P is taking Derek away. Well, not for good--not now, anyway.
He came home and told me that he decided to take Derek camping because, in his words, he can't stomach spending the weekend with me--his wayward wife. That's what it all boils down to. Luckily, it is going to be a nice weekend, so that Derek doesn't have to freeze his ass off because of me. They are going to be in a cabin, so if it rains, he's covered.
After being informed that my son would be gone from tomorrow morning until Sunday night, I was directed to help get the stuff together, pack food and clothing, etc. We worked as a family unit for the first time since Tuesday. However after Derek was in bed, I attempted to talk to P, and I was pitched out of the house, as is the custom these days. Before I left, I was informed that I should return at six, because they plan to leave at seven. Someone has to make breakfast. Got to keep the charade going, right?
When I walked through the back door of T's empty house (or so I thought, since I knew that he was working late), I was extremely melancholy, and wanted to curl up into a ball on the couch, only lifting my head long enough to stick it into a gallon of chocolate ice cream. No such luck, because first of all--T doesn't have a stash of ice cream--stupid man, and second--the couch was already taken. T's mother, Anita, was there waiting for me.

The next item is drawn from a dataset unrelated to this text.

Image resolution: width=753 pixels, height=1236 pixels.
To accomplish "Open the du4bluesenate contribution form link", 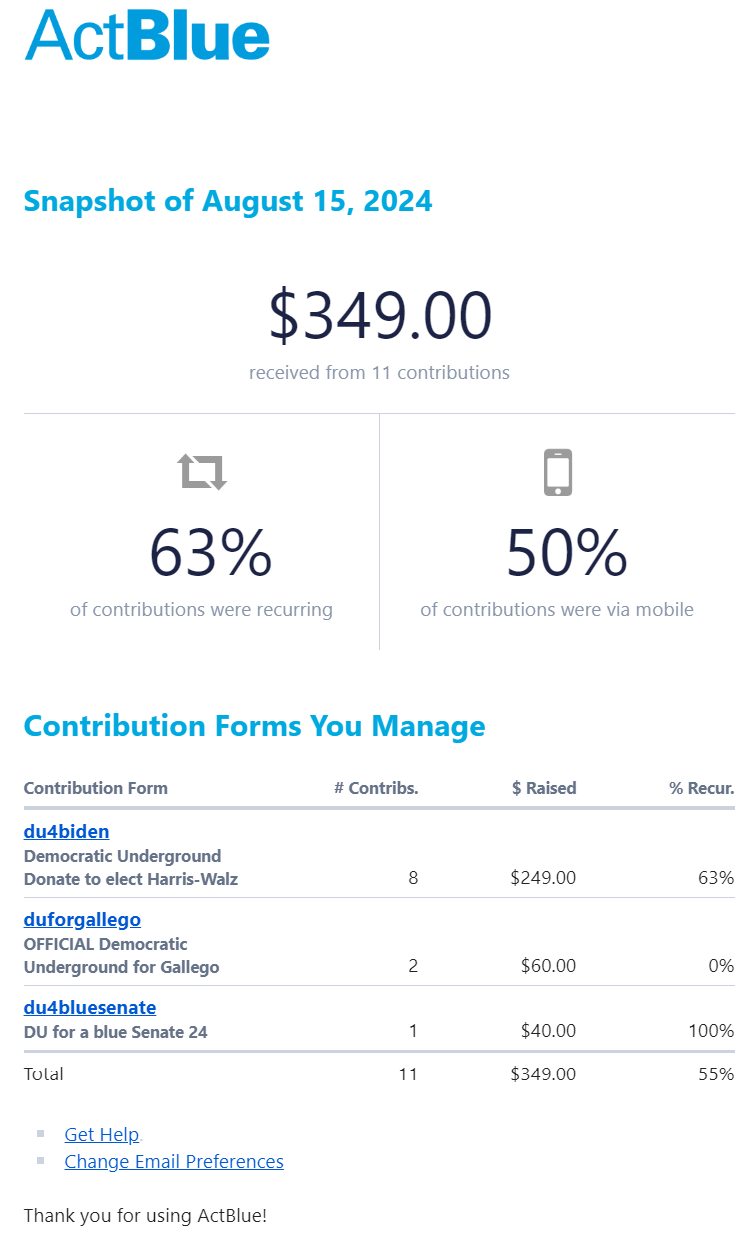I will [90, 1007].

I didn't know how to react. She saw that I was apprehensive (to say the least--I wanted to run out of there), so she patted her hand on the couch and asked me to sit down. She knew everything. I was relieved, because I didn't know how was I going to explain that I just waltzed in his house unannounced. Once she told me that she knew about the lost baby, I fell apart completely, and she comforted me. I needed that so much. Up to that point, the secret was locked inside me. There had been no one to tell about my latest tragedy--not my friends, or my family. It needed to come out.

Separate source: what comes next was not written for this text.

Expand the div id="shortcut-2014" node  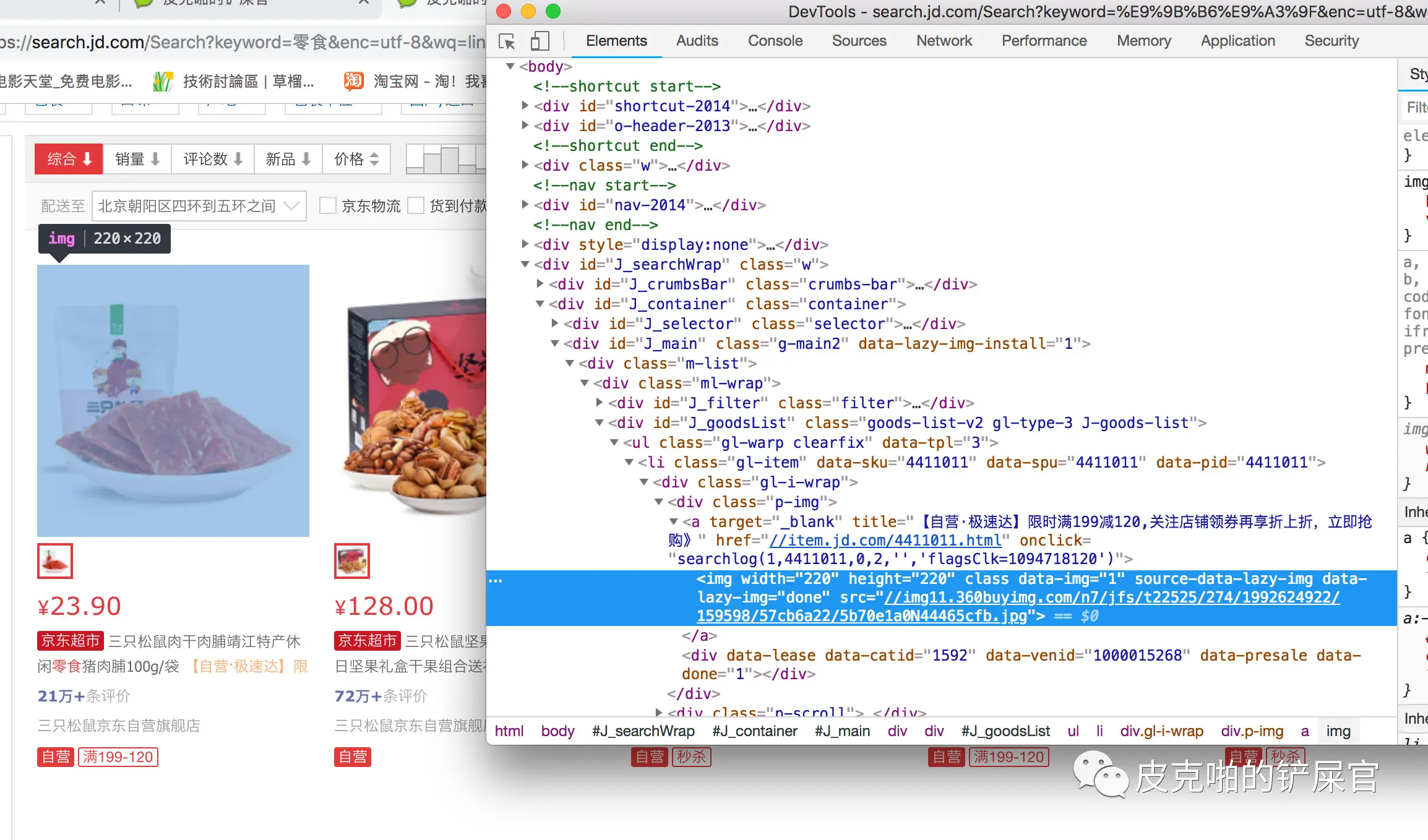pos(525,106)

Of course, as I was crying in the couch with his mother, T walked in, wondering what she had done to me. Oh, by the way, he did return last night. He found me, and I was able to apologize for being such an unreasonable bitch (my words--not his).
As always, after I retired to the guest room, I couldn't sleep. I smelled smoke in the air, and got out of bed to investigate. T was in the living room, lying on the couch since his mother was sleeping in his room for the night. He had been having a hard time sleeping as well, and started a fire in the fireplace. When he saw me, he immediately sat up, looking a bit uncomfortable because I was standing there in my robe. He joked that I was trying to torture him walking in looking that way. I actually smiled.
He told me that he's been thinking about what he had done to my life, and was truly sorry. I told him that he was not the only one to blame for the mess that I am in, and that we were drawn to each other because of mutual affection. I apologized again for ripping his head off yesterday. He said that I needed to vent, and deserved it. Well, I don't think that's true.
T said that he hated to see me like this, and wanted to do something to cheer me up--take me away from everything. Since Derek would not be home all weekend, he offered to take me somewhere overnight (just as friends...I laughed too). At first, I dismissed the idea as crazy, because I thought it impossible for us to go away together without temptation. But, he insisted, swearing that it could work. I was not looking forward to being in an empty home, so I have changed my mind. We'll see if this works.
So tomorrow morning, I will be there to wake Derek up, make him breakfast and get him ready to leave me (have to be there at 6 am tomorrow, so what am still I still doing up tapping away on my laptop?). Once they have left, T will take me somewhere. I don't know where he is taking me, because it is a secret, but I'll be back on Sunday. Hopefully, my head will be clear, and I will be rested and ready for the fight ahead.